◆ The exercise: Put the records, from the line containing "You are a GUI" through the end of the records, into a two-column CSV with the columns "prompt" and "coordinates". Make one row per item, quote each field, replace line breaks with spaces, and leave out the pictures.
***** Extracted data
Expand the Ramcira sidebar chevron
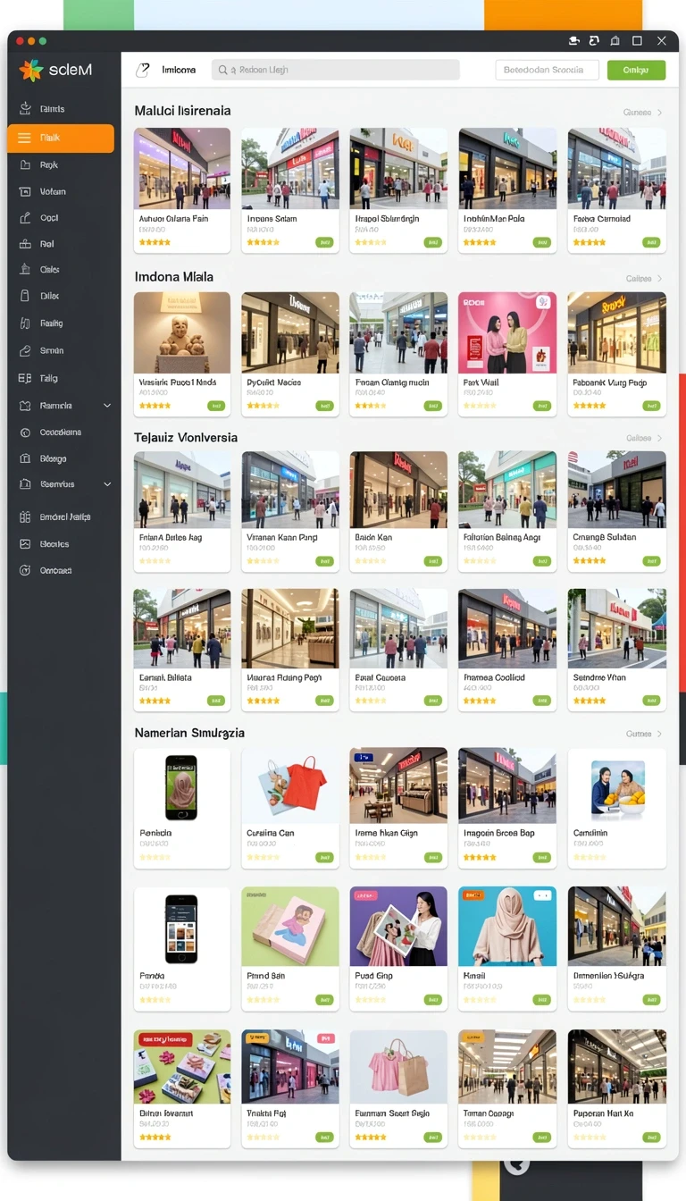 [107, 406]
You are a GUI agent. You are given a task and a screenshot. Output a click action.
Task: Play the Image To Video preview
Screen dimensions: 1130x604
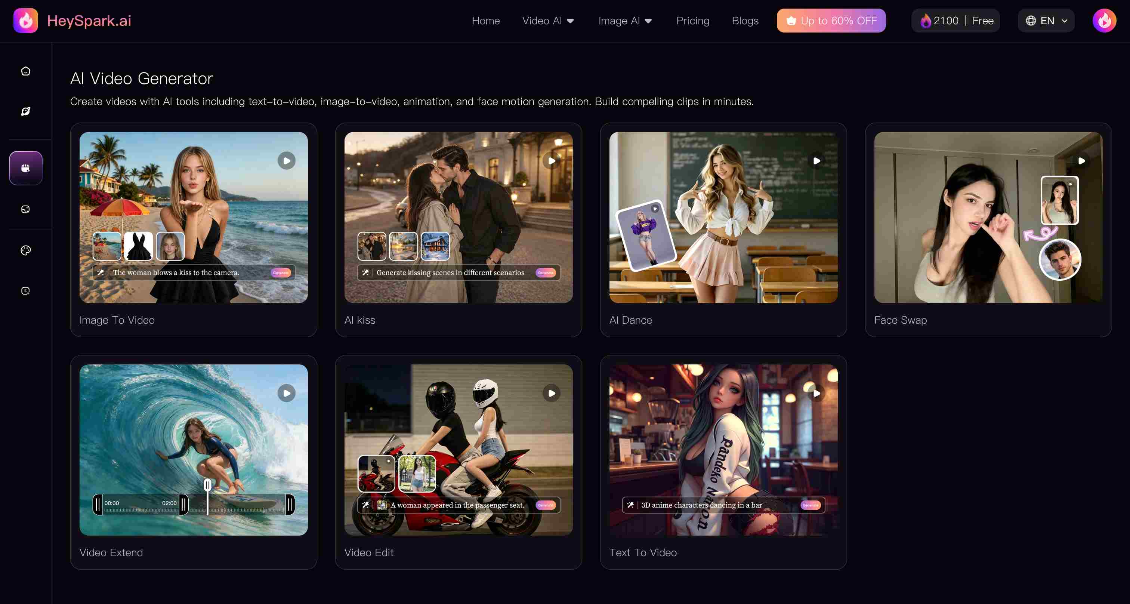286,161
**********
◆ Task answer:
prompt,coordinates
"You are a GUI agent. You are given a task and a screenshot. Output a click action. Task: Play the Image To Video preview Screen dimensions: 1130x604","286,161"